Des visses, des rivets, des carreaux, de la peinture et des tonnes de béton et de métal se rassemble et s'imbrique et ressemble de plus en plus à la création de l'architecte Frank Gehry : Le Musée de la biodiversité, plus connu sous le nom de Biomuseo.

La structure en construction depuis mai 2004 en bordure de mer à Amador, montre près de 92% de progrès et 5 des 8 galeries ont déjà été aménagées il y a des mois, affirme Margot López, coordinatrice de la communication de la Fondation Amador et gérante du musée.

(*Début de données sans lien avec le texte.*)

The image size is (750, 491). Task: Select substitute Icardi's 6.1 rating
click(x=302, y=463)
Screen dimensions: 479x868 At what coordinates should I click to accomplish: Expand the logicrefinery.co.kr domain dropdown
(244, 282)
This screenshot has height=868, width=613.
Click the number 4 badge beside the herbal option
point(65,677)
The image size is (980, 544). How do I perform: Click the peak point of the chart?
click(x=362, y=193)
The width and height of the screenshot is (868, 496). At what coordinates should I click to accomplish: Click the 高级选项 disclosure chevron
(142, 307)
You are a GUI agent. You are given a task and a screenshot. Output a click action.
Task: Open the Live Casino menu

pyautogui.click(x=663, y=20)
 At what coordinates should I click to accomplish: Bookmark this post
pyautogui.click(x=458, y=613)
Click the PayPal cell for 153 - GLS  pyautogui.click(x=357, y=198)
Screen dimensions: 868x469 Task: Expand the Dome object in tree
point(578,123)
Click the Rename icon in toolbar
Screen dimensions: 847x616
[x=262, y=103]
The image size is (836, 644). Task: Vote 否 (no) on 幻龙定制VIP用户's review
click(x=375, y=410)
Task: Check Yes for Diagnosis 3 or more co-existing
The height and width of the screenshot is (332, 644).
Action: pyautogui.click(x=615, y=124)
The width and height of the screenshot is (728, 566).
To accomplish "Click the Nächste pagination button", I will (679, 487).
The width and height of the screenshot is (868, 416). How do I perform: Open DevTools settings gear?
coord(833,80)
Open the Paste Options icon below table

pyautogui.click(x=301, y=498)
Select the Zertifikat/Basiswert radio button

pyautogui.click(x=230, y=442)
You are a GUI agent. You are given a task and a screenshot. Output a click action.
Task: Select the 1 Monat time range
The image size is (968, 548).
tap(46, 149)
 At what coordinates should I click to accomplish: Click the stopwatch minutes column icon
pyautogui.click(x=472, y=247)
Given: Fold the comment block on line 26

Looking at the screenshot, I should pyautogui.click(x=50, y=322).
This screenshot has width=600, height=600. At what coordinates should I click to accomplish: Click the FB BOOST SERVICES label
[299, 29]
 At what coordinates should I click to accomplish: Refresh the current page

Les galeries Panamarama, le Pont qui jaillit, le Grand changement, l’Empreinte humaine et Biodiversité sont à 50% terminées, laissant paraître l'histoire que chacune d'entre elles vont abriter.

Près de 100 statues d'animaux, qui trouveront leur place dans les 14 mètres de hauteurs de la galerie le Pont qui jaillit, sont déjà arrivées au musée et la version définitive du film qui offrira sur les 14 énormes écran de la galerie Panamarama une expérience visuelle et sonore au spectateur de la faune et la flore panaméenne est en cours de préparation, explique López.

Le Biomuseo ouvrira ses portes vers la mi-2013 avec un parcours autour de ces cinq galeries.

López estime que les trois autres galeries : Océans divisés, le Réseau vivant et Panama est le musée, seront ajoutées à l'exposition entre 2014 et 2015.

Selon des études menées par la Fondation Amador, durant la première année après son ouverture le musée rapportera 65,9 $ millions au PIB et 329,5 $ millions après cinq ans.

Le coût total des travaux n'est toujours pas connu.